[Text]:

Filters
Filters narrow search results by metadata — language, file path, code structure, git churn, authorship — before semantic ranking. Without filters, semantic search returns the best matches from the entire index. With filters, you restrict the candidate set first, then rank within that subset.
Why it matters: In a large codebase with thousands of chunks, a query like "error handling" could return results from tests, documentation, utilities, and production code all mixed together. Filters let you say "only TypeScript, only in src/api/, only recently changed" — so every result is relevant to the task at hand.
Filters work with all three search modes: Code Search, Semantic Search, and Hybrid Search.
Filter Syntax
TeaRAGs uses Qdrant's native filter syntax based on boolean logic. Every filter is an object with one or more boolean operators:
{
"must": [], // AND — all conditions must be true
"should": [], // OR — at least one condition must be true
"must_not": [] // NOT — none of the conditions may be true
}
You can combine all three in a single filter. Conditions inside must are ANDed together; conditions inside should are ORed.
Match Filter
Exact match on a metadata field. Use when you know the exact value — a specific language, a specific author, a chunk type.
{ "key": "language", "match": { "value": "typescript" } }
When to use: filtering by language, chunk type (function, class, interface), boolean flags (isDocumentation), or exact author name.

[Provided records]:

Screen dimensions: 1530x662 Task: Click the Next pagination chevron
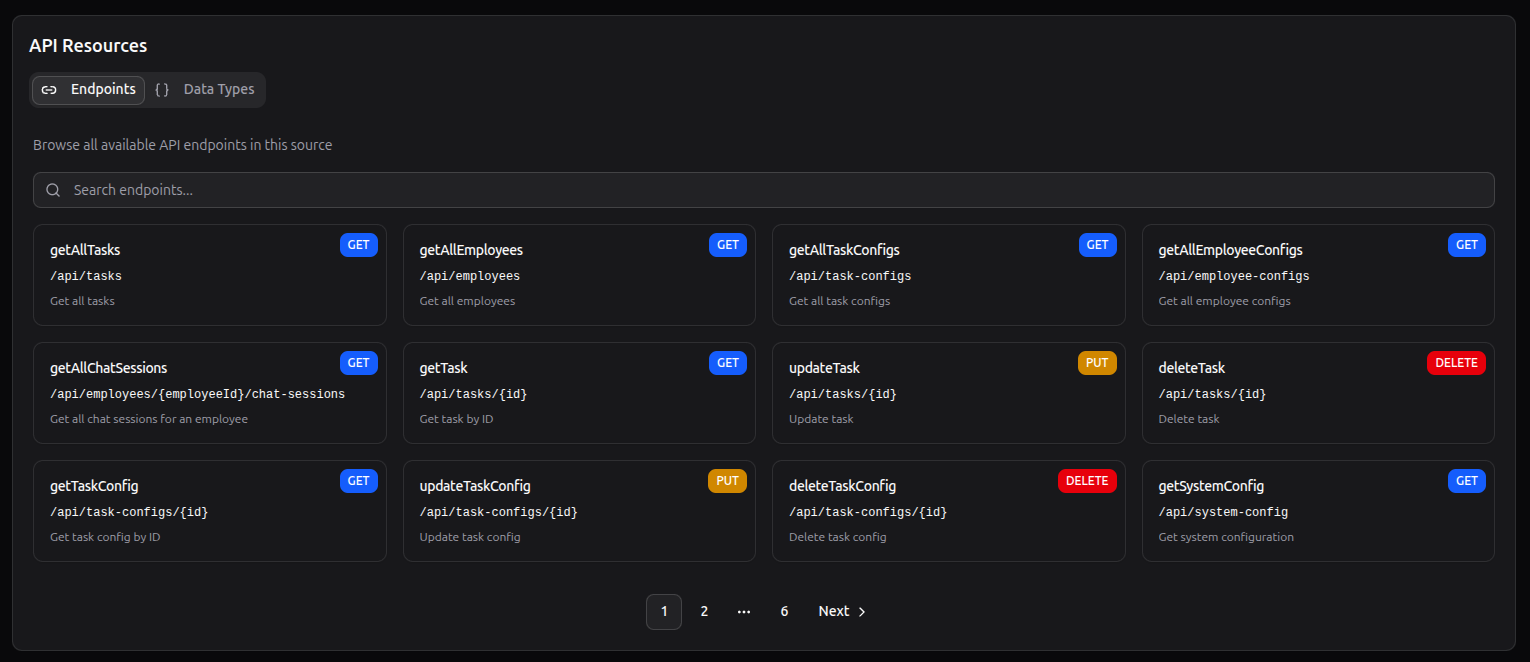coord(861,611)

==

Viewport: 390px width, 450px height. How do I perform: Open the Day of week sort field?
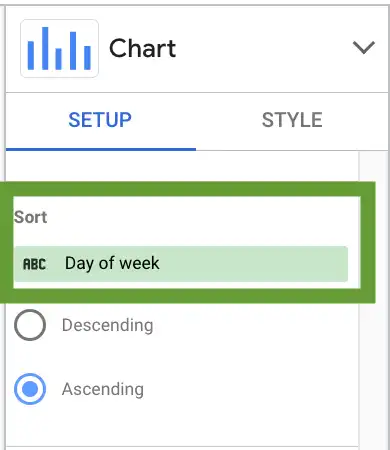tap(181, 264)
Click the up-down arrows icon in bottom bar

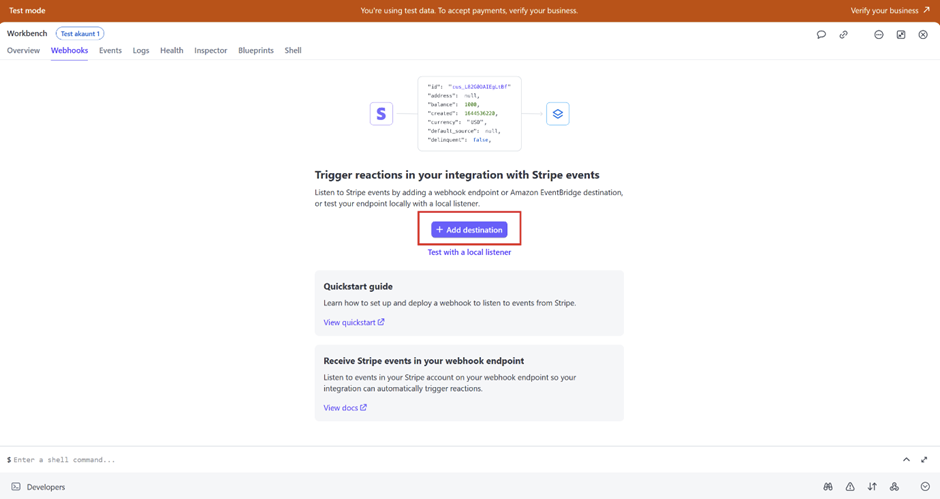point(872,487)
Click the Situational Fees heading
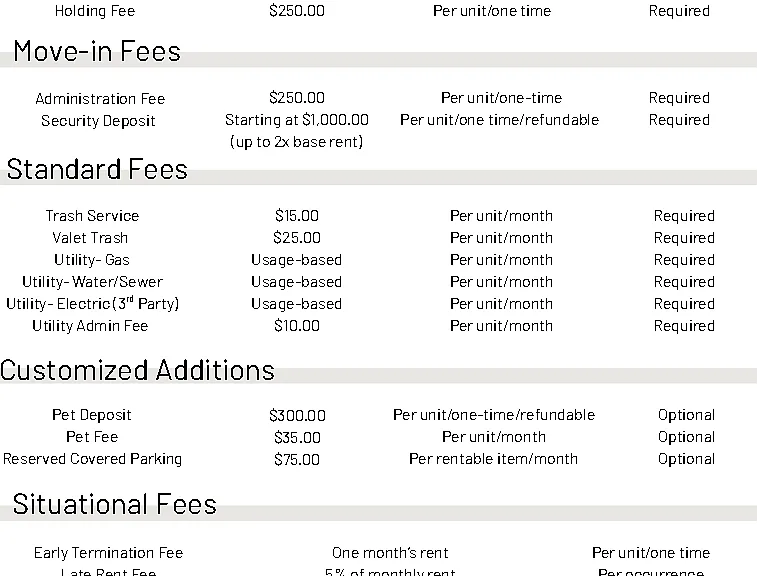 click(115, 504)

--

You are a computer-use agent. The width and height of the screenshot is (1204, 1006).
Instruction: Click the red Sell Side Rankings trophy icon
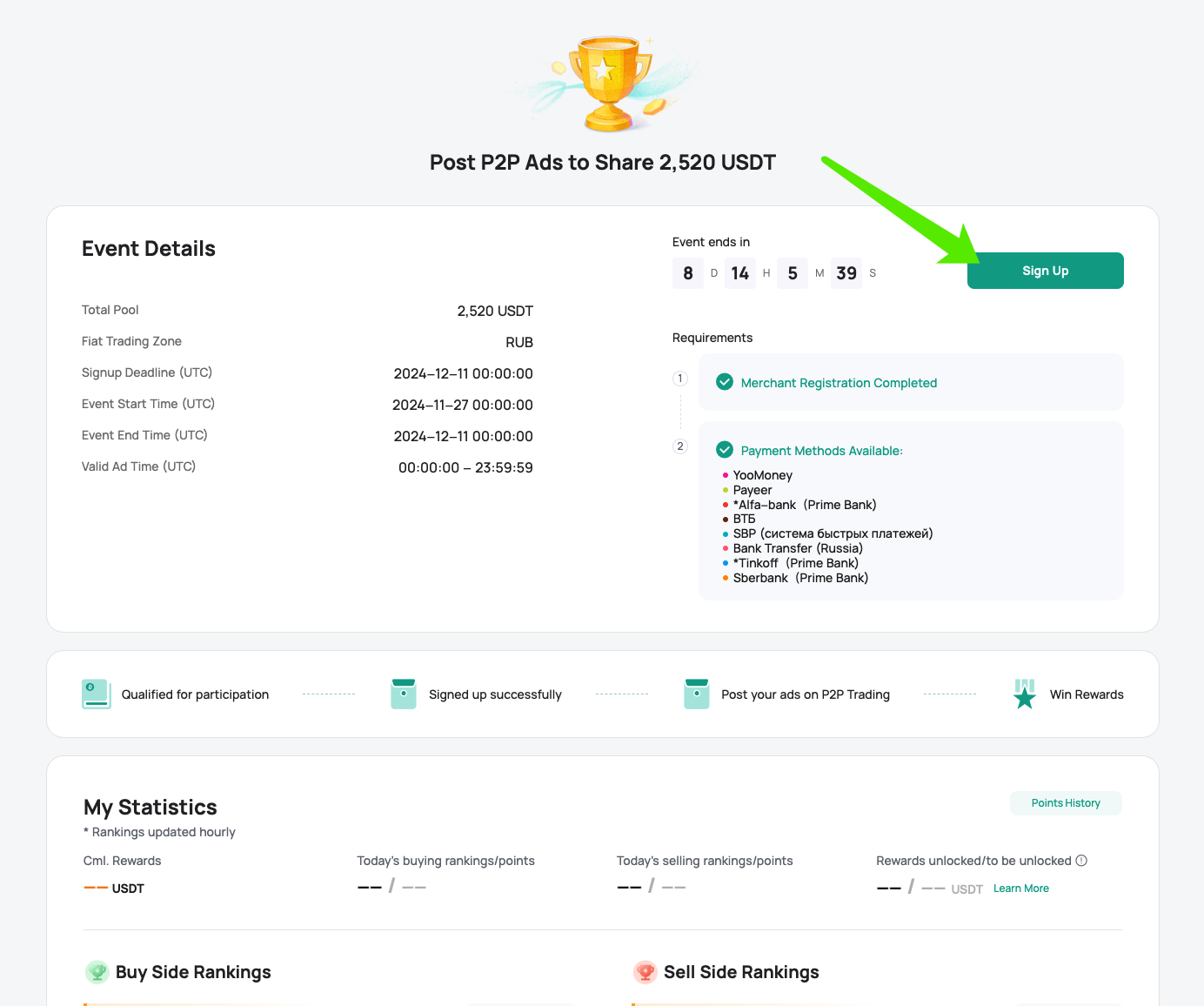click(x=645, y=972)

[Work to complete]:
1/ According to the page on filters, why does it matter to restrict results in a large codebase? Answer in one to three sentences.
2/ Decide whether each statement agrees with the page on filters. Answer yes or no, and quote the words from the page that decide it.
(a) Filters are applied after semantic ranking.
(b) Conditions inside should are ANDed together.
(c) Filters can be used with Hybrid Search.
3/ Continue the page on filters from its last sentence.

[Results of the exercise]:
1/ In a large codebase with thousands of chunks, a query like "error handling" could return results from tests, documentation, utilities, and production code all mixed together. Filters let you limit results to, for example, only TypeScript, only src/api/, and only recently changed code, so every result is relevant to the task at hand.

2/
(a) No: "Filters narrow search results by metadata — language, file path, code structure, git churn, authorship — before semantic ranking."
(b) No: "conditions inside should are ORed."
(c) Yes: "Filters work with all three search modes: Code Search, Semantic Search, and Hybrid Search."

3/
Text Match
Partial or substring match. Use when you want to match part of a string — a directory name inside a path, a keyword in a symbol name.
{ "key": "relativePath", "match": { "text": "auth" } }
When to use: filtering by path fragments when pathPattern glob syntax is not enough, or matching partial symbol names.
Range Filter
Numeric comparison. Use for metrics — commit counts, age in days, churn ratios, bug-fix percentages.
{ "key": "git.commitCount", "range": { "gte": 5, "lte": 50 } }
Available operators: gt (greater than), gte (greater or equal), lt (less than), lte (less or equal).
When to use: finding high-churn code, recent changes, old legacy code, ownership thresholds.
Practical Examples
Find TypeScript error handling
Narrow a semantic query to a single language:
{
"must": [{ "key": "language", "match": { "value": "typescript" } }]
}
Find error handling in TypeScript files only
Find functions in a specific directory
Combine path and structure filters to find only function-level chunks inside your API layer:
{
"must": [
{ "key": "relativePath", "match": { "text": "src/api" } },
{ "key": "chunkType", "match": { "value": "function" } }
]
}
Search across multiple languages (OR)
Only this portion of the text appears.